Pero Walter no le dijo eso a su madre, sino todo el resto, y ella lo comprendió y le dijo que se alegraba de que las hubiera defendido a ella y a Faith, puso pomada en sus moretones y agua de Colonia en la cabeza dolorida.

—¿Todas las madres son tan buenas como tú? —preguntó Walter con admiración. La señorita Cornelia y Susan estaban en la sala cuando Ana bajó y escucharon el relato de lo ocurrido con placer. Susan, especialmente, estaba muy complacida.

—Me alegro muchísimo de que haya tenido una buena pelea, mi querida señora. Tal vez eso le saque de la cabeza esas tonterías de poesía. Yo nunca, no, nunca, pude soportar a esa víbora de Dan Reese. ¿No quiere sentarse más cerca del fuego, señora Marshall Elliott? Las tardes de noviembre son muy frescas.

—Gracias, Susan, no tengo frío. Pasé por la rectoría antes de venir para aquí y entré en calor, aunque tuve que ir a la cocina porque no había un fuego encendido en ningún otro lugar de la casa. La cocina era un desastre, créanme. El señor Meredith no estaba en casa. No pude averiguar dónde se encontraba, pero creí entender que en casa de las West. Sabes, Ana querida, dicen que ha estado yendo frecuentemente durante todo el otoño y la gente ha comenzado a pensar que va a ver a Rosemary.

—Obtendría una esposa encantadora si se casara con Rosemary —opinó Ana, poniendo leña sobre el fuego—. Es una de las muchachas más encantadoras que he conocido, verdaderamente una de las de la raza de José.

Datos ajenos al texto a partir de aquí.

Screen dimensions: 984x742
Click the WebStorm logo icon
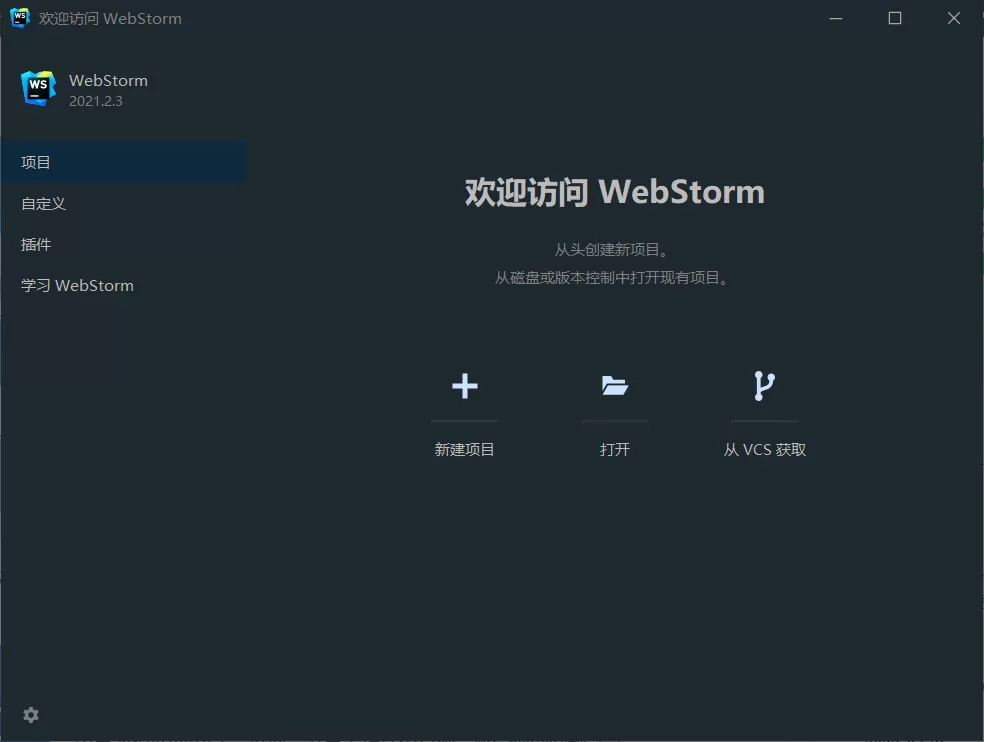pyautogui.click(x=37, y=87)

—Sí… sólo que es episcopal —dijo la señorita Cornelia, vacilante—. Claro que es mejor eso que metodista, pero en verdad creo que el señor Meredith podría encontrar una buena esposa dentro de su propia congregación. Aunque lo más probable es que no haya nada en los rumores. Hace apenas un mes le dije: «Tendría que volver a casarse, señor Meredith». Me miró tan espantado como si le hubiera sugerido algo indecente. «Mi esposa está en su tumba, señora Elliott», observó, con ese estilo gentil y virtuoso que tiene. «Eso tengo entendido —le dije—, de lo contrario no estaría aconsejándole que volviera a casarse». Entonces pareció espantarse más todavía. Por lo que dudo que haya mucho de cierto en esa historia sobre Rosemary. Si un pastor soltero visita dos veces una casa donde hay una mujer soltera, todos dicen que está cortejándola.

—A mí me parece, si se me permite decirlo, que el señor Meredith es demasiado tímido para cortejar a una segunda esposa —opinó Susan, muy solemne.

—No es tímido, créanme —replicó la señorita Cornelia—. Distraído sí, pero no tímido. Y a pesar de ser tan distraído y soñador tiene muy buena opinión de sí mismo, lo cual es típico en los hombres; y cuando esté verdaderamente despierto no creo que le cueste demasiado pedirle a una mujer que lo acepte por esposo. No, el problema es que quiere engañarse a sí mismo pensando que su corazón está enterrado, cuando en realidad late dentro de su pecho como el de cualquiera. Puede que le guste o no a Rosemary West. Si es sí, debemos alegrarnos. Es una muchacha muy dulce y una buena ama de casa, y sería una buena madre para esos pobres niños desamparados. Y —agregó la señorita Cornelia, resignada— mi propia abuela era episcopal.